Summary: | 碩士 === 實踐大學 === 媒體傳達設計學系碩士在職專班 === 107 === This is a close observation on fear, fear of the author as an individual, fear as seen through the subject matter of ‘The Cage’, ‘The Passing of Time’, ‘Oblivion’, fear as intimately transformed into a creation of life. This is how I have lived, I had drawn these lines with my hand, as my life had been drawn through time. This is how I choose to coexist with time, I willed it as linear as the lines I’d drawn. Pushing into the future, these lines mark the beginning to everything, they mark proof to that I had chosen to live, the mark of a creator.
‘We all endure death’s closing footsteps in life.’ If I had learned anything from the loss of someone dear, that would be it. As time marches on, we too march much closer to our own ends. As Erich Fromm, one of the greatest contemporaries in psychoanalysis, described in ‘The Sane Society’: “When man is born, the human race as well as the individual, he is thrown out of a situation which was definite, as definite as the instincts, into a situation which is indefinite, uncertain and open. There is certainty only about the past, and about the future as far as it is death—which actually is return to the past, the inorganic state of matter.”
I have closely observed and compared great artworks with identical subjects, of those creations dealing with fear of diminishing life, personal chronicles transcribed with care throughout the flow of time. Yayoi Kusama, who drew inspiration from fear, On Kawara who detailed 50 years of passing life through painful dedication, and Taiwanese performance artist Teh-Ching Hsieh who channeled the meanings of life through his work. These creations that bear the life-blood eternal of the artists themselves, are archived in Chapter 2 – Related Artworks.
Much similarity can be seen between the passing of time and the aesthetics of linear painting. Only when a line ends can another begin to be born, just as one second cannot come before the other, it is through this sequential order that I choose to manifest my works, and through them, the linear seconds in this life of mine. Each line becomes a work in itself once my hand had departed, through every line I experience a crossing of life and death, of ending and beginning. This unending circle that my works share with the human life, in which one second dies the moment another is born.

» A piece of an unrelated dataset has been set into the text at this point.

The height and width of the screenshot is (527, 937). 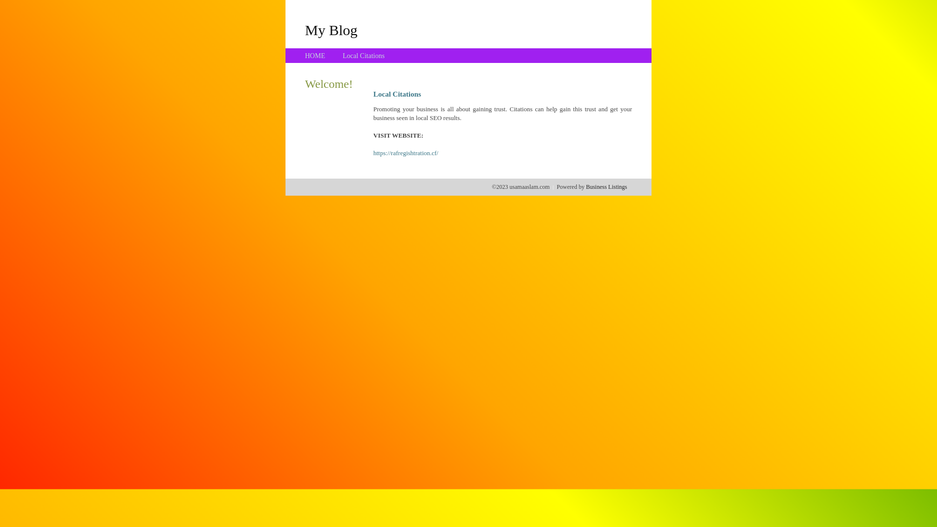 I want to click on 'Business Listings', so click(x=586, y=186).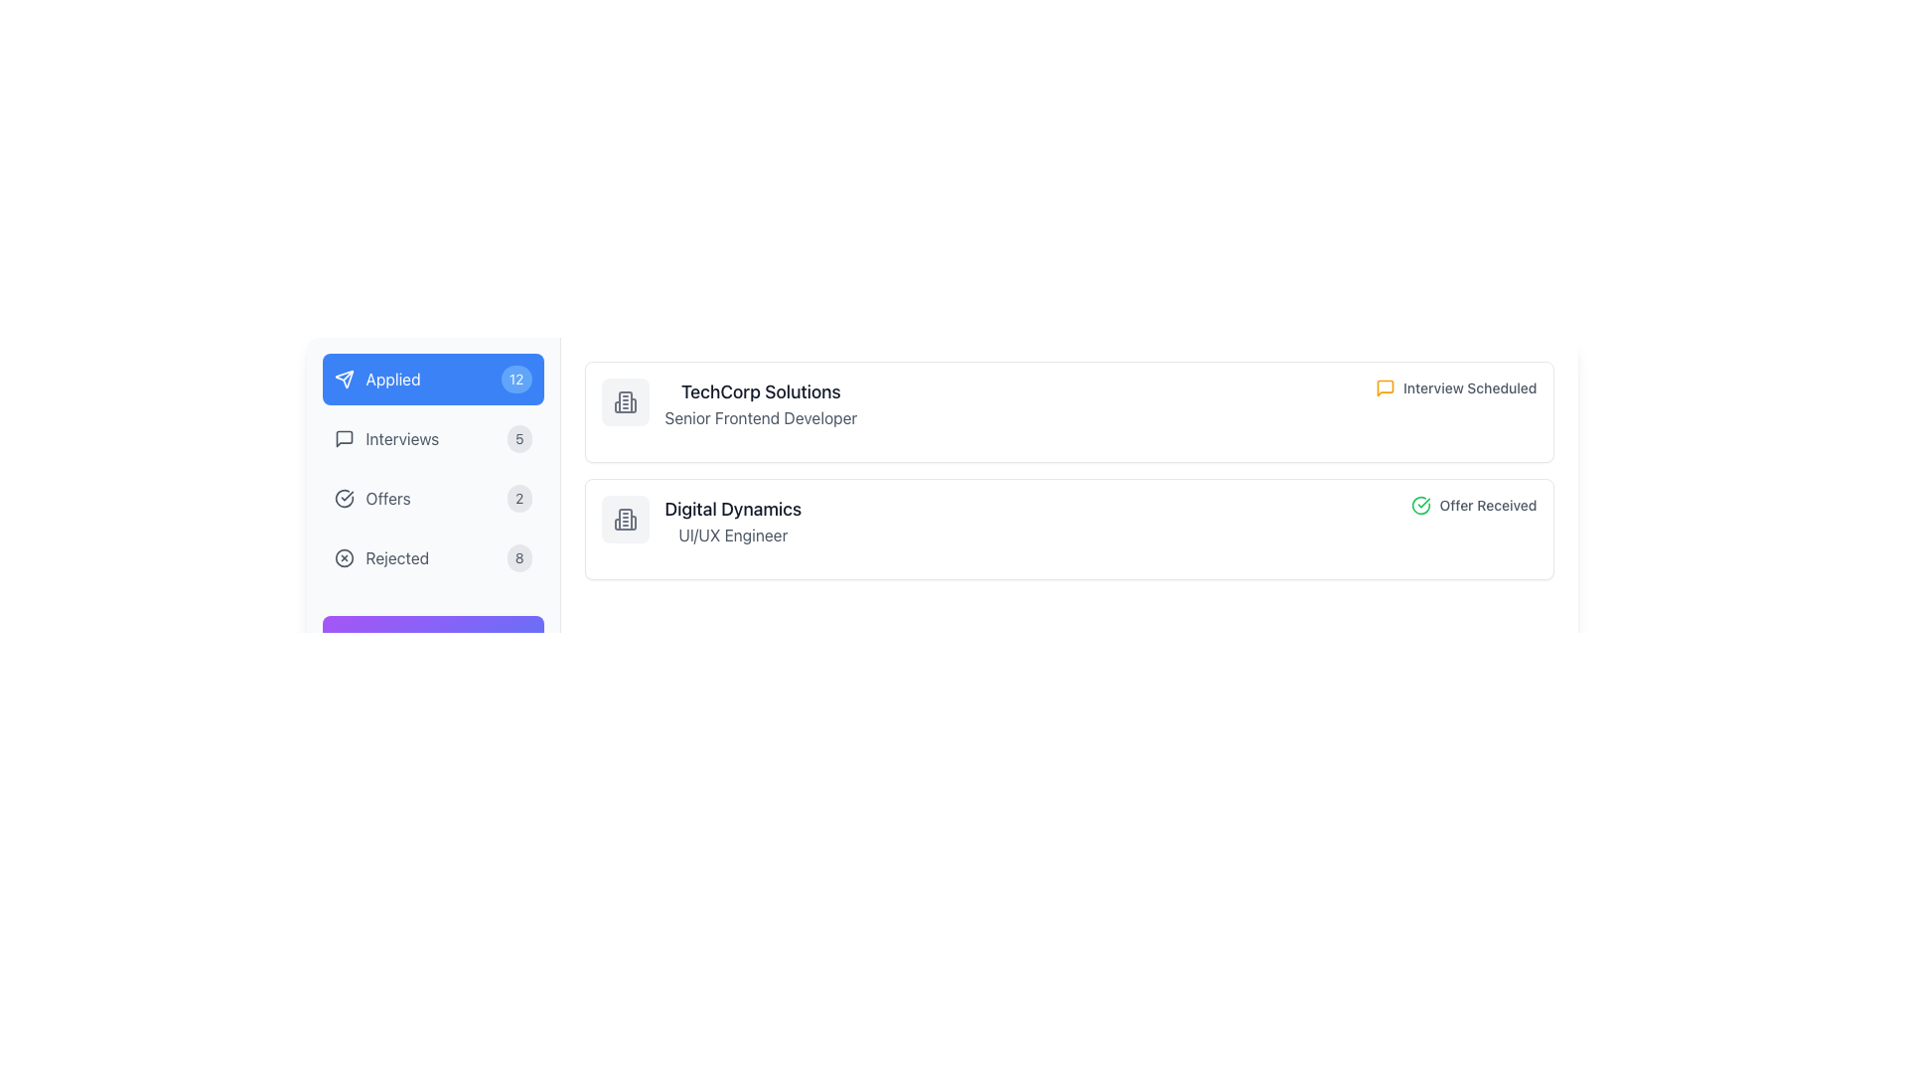 This screenshot has height=1073, width=1907. I want to click on the status area of the first job application card in the 'Applied' section to update or check actions, so click(1068, 403).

Time sequences, while broken, can form complete life stories. Just as daily trifles break our thoughts apart, determined actions too can be interrupted by the most trivial matters in life. These collected works are those pieces of my life. While unfortunate to have been shattered, form a gestalt consciousness of life along this stream of time.
If I’d seen the worst that life may offer, what is it I should fear of the future, of life itself? As the German philosopher Friedrich Wilhelm Nietzsche had once exclaimed: “What does not kill me makes me stronger.” It had occurred to me that should fear continue to cage our lives, our persistence in creating further works, our struggles of the heart towards freedom, would equal to forging keys to our own imprisonment. As time marches on towards tomorrow, it is my choice to accompany it. This is how I choose to coexist with time.